──────── MATERIAL PROVIDED ────────
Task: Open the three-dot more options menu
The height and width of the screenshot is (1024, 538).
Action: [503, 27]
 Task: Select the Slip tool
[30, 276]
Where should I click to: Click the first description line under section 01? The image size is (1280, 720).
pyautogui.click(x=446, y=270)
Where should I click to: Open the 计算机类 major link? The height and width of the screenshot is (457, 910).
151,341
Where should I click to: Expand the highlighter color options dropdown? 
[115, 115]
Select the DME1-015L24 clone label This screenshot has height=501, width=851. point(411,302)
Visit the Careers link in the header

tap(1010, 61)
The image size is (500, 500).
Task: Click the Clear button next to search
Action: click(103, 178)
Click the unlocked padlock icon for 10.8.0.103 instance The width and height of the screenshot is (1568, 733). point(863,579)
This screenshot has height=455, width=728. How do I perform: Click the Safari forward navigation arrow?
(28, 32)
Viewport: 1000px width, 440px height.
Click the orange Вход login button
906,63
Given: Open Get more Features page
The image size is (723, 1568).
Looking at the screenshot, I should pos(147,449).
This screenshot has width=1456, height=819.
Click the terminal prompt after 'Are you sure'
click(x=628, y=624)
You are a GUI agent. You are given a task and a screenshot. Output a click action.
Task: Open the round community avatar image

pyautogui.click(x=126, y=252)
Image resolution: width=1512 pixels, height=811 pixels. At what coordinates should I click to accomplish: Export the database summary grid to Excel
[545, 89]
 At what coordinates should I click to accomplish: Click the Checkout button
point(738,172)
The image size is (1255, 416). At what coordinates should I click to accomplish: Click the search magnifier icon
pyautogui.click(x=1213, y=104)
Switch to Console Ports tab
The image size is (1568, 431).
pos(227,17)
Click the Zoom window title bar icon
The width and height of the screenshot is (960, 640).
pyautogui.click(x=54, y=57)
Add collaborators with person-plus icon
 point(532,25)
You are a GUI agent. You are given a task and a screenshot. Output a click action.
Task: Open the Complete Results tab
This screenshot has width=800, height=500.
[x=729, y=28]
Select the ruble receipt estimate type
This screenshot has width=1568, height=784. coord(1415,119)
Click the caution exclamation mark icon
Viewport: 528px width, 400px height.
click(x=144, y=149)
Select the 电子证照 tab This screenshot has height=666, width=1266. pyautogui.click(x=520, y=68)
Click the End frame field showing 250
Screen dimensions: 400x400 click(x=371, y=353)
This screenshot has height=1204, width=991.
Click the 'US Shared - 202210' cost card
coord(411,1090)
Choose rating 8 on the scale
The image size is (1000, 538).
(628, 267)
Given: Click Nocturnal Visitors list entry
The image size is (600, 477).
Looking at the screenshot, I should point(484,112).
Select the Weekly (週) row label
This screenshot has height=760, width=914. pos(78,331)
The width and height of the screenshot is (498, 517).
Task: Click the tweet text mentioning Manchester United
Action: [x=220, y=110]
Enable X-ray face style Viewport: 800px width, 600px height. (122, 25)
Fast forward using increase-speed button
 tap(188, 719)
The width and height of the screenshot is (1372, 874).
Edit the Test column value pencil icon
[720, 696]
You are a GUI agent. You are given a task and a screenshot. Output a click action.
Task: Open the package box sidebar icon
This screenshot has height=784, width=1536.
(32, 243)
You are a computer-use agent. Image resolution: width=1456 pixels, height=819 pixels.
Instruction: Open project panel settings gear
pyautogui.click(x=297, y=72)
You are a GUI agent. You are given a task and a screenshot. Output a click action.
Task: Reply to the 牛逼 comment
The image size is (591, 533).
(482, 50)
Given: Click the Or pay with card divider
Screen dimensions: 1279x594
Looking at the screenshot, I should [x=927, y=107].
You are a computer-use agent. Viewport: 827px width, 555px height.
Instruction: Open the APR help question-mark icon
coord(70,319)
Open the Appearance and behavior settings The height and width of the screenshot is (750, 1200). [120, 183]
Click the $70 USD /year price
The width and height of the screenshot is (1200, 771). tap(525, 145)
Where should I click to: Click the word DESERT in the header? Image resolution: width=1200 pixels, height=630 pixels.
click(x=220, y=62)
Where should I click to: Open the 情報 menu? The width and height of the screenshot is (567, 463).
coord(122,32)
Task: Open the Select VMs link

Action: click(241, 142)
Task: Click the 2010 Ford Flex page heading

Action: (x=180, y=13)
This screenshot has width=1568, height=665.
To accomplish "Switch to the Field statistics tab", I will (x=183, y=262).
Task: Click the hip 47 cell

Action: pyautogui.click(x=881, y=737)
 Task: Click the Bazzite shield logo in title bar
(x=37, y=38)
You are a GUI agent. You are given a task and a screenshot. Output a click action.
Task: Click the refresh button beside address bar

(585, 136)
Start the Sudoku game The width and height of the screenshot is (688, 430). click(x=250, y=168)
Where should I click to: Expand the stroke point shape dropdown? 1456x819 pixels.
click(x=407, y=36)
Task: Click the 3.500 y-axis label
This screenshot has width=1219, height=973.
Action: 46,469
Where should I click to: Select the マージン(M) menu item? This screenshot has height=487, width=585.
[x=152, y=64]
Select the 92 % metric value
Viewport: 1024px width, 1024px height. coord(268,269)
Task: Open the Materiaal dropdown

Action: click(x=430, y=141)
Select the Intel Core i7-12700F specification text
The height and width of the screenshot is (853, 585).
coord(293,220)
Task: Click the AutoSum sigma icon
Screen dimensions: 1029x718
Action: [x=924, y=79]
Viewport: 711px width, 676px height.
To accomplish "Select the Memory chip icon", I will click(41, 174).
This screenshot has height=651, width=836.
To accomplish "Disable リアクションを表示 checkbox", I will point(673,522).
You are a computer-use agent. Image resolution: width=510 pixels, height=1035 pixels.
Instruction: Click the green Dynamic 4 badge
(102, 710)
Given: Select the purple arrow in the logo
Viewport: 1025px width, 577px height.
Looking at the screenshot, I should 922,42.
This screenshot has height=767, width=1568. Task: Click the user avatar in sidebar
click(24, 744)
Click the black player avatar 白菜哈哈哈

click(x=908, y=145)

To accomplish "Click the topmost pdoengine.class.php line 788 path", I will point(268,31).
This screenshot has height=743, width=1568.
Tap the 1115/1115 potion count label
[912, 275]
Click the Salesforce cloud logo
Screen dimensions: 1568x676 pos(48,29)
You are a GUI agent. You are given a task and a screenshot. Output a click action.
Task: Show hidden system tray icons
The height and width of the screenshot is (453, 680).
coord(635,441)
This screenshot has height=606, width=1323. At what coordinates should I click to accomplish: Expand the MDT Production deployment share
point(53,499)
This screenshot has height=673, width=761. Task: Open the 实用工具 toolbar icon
────────
### YOUR OBJECTIVE
Copy every line of the records, leaving nothing out.

### TASK RESULT
Task: Open the three-dot more options menu
The height and width of the screenshot is (1024, 538).
Action: [503, 27]
 Task: Select the Slip tool
[30, 276]
Where should I click to: Click the first description line under section 01? The image size is (1280, 720).
pyautogui.click(x=446, y=270)
Where should I click to: Open the 计算机类 major link? The height and width of the screenshot is (457, 910).
151,341
Where should I click to: Expand the highlighter color options dropdown? 
[115, 115]
Select the DME1-015L24 clone label This screenshot has height=501, width=851. point(411,302)
Visit the Careers link in the header

tap(1010, 61)
The image size is (500, 500).
Task: Click the Clear button next to search
Action: click(103, 178)
Click the unlocked padlock icon for 10.8.0.103 instance The width and height of the screenshot is (1568, 733). point(863,579)
This screenshot has height=455, width=728. How do I perform: Click the Safari forward navigation arrow?
(28, 32)
Viewport: 1000px width, 440px height.
Click the orange Вход login button
906,63
Given: Open Get more Features page
The image size is (723, 1568).
Looking at the screenshot, I should pos(147,449).
This screenshot has width=1456, height=819.
Click the terminal prompt after 'Are you sure'
click(x=628, y=624)
You are a GUI agent. You are given a task and a screenshot. Output a click action.
Task: Open the round community avatar image

pyautogui.click(x=126, y=252)
Image resolution: width=1512 pixels, height=811 pixels. At what coordinates should I click to accomplish: Export the database summary grid to Excel
[545, 89]
 At what coordinates should I click to accomplish: Click the Checkout button
point(738,172)
The image size is (1255, 416). At what coordinates should I click to accomplish: Click the search magnifier icon
pyautogui.click(x=1213, y=104)
Switch to Console Ports tab
The image size is (1568, 431).
pos(227,17)
Click the Zoom window title bar icon
The width and height of the screenshot is (960, 640).
pyautogui.click(x=54, y=57)
Add collaborators with person-plus icon
 point(532,25)
You are a GUI agent. You are given a task and a screenshot. Output a click action.
Task: Open the Complete Results tab
This screenshot has width=800, height=500.
[x=729, y=28]
Select the ruble receipt estimate type
This screenshot has width=1568, height=784. coord(1415,119)
Click the caution exclamation mark icon
Viewport: 528px width, 400px height.
click(x=144, y=149)
Select the 电子证照 tab This screenshot has height=666, width=1266. pyautogui.click(x=520, y=68)
Click the End frame field showing 250
Screen dimensions: 400x400 click(x=371, y=353)
This screenshot has height=1204, width=991.
Click the 'US Shared - 202210' cost card
coord(411,1090)
Choose rating 8 on the scale
The image size is (1000, 538).
(628, 267)
Given: Click Nocturnal Visitors list entry
The image size is (600, 477).
Looking at the screenshot, I should point(484,112).
Select the Weekly (週) row label
This screenshot has height=760, width=914. pos(78,331)
The width and height of the screenshot is (498, 517).
Task: Click the tweet text mentioning Manchester United
Action: [x=220, y=110]
Enable X-ray face style Viewport: 800px width, 600px height. (122, 25)
Fast forward using increase-speed button
 tap(188, 719)
The width and height of the screenshot is (1372, 874).
Edit the Test column value pencil icon
[720, 696]
You are a GUI agent. You are given a task and a screenshot. Output a click action.
Task: Open the package box sidebar icon
This screenshot has height=784, width=1536.
(32, 243)
You are a computer-use agent. Image resolution: width=1456 pixels, height=819 pixels.
Instruction: Open project panel settings gear
pyautogui.click(x=297, y=72)
You are a GUI agent. You are given a task and a screenshot. Output a click action.
Task: Reply to the 牛逼 comment
The image size is (591, 533).
(482, 50)
Given: Click the Or pay with card divider
Screen dimensions: 1279x594
Looking at the screenshot, I should [x=927, y=107].
You are a computer-use agent. Viewport: 827px width, 555px height.
Instruction: Open the APR help question-mark icon
coord(70,319)
Open the Appearance and behavior settings The height and width of the screenshot is (750, 1200). [120, 183]
Click the $70 USD /year price
The width and height of the screenshot is (1200, 771). tap(525, 145)
Where should I click to: Click the word DESERT in the header? Image resolution: width=1200 pixels, height=630 pixels.
click(x=220, y=62)
Where should I click to: Open the 情報 menu? The width and height of the screenshot is (567, 463).
coord(122,32)
Task: Open the Select VMs link

Action: click(241, 142)
Task: Click the 2010 Ford Flex page heading

Action: (x=180, y=13)
This screenshot has width=1568, height=665.
To accomplish "Switch to the Field statistics tab", I will (x=183, y=262).
Task: Click the hip 47 cell

Action: pyautogui.click(x=881, y=737)
 Task: Click the Bazzite shield logo in title bar
(x=37, y=38)
You are a GUI agent. You are given a task and a screenshot. Output a click action.
Task: Click the refresh button beside address bar

(585, 136)
Start the Sudoku game The width and height of the screenshot is (688, 430). click(x=250, y=168)
Where should I click to: Expand the stroke point shape dropdown? 1456x819 pixels.
click(x=407, y=36)
Task: Click the 3.500 y-axis label
This screenshot has width=1219, height=973.
Action: 46,469
Where should I click to: Select the マージン(M) menu item? This screenshot has height=487, width=585.
[x=152, y=64]
Select the 92 % metric value
Viewport: 1024px width, 1024px height. coord(268,269)
Task: Open the Materiaal dropdown

Action: click(x=430, y=141)
Select the Intel Core i7-12700F specification text
The height and width of the screenshot is (853, 585).
coord(293,220)
Task: Click the AutoSum sigma icon
Screen dimensions: 1029x718
Action: [x=924, y=79]
Viewport: 711px width, 676px height.
To accomplish "Select the Memory chip icon", I will click(41, 174).
This screenshot has height=651, width=836.
To accomplish "Disable リアクションを表示 checkbox", I will point(673,522).
You are a computer-use agent. Image resolution: width=510 pixels, height=1035 pixels.
Instruction: Click the green Dynamic 4 badge
(102, 710)
Given: Select the purple arrow in the logo
Viewport: 1025px width, 577px height.
Looking at the screenshot, I should 922,42.
This screenshot has height=767, width=1568. Task: Click the user avatar in sidebar
click(24, 744)
Click the black player avatar 白菜哈哈哈

click(x=908, y=145)

To accomplish "Click the topmost pdoengine.class.php line 788 path", I will point(268,31).
This screenshot has height=743, width=1568.
Tap the 1115/1115 potion count label
[912, 275]
Click the Salesforce cloud logo
Screen dimensions: 1568x676 pos(48,29)
You are a GUI agent. You are given a task and a screenshot. Output a click action.
Task: Show hidden system tray icons
The height and width of the screenshot is (453, 680).
coord(635,441)
This screenshot has height=606, width=1323. At what coordinates should I click to accomplish: Expand the MDT Production deployment share
point(53,499)
This screenshot has height=673, width=761. Task: Open the 实用工具 toolbar icon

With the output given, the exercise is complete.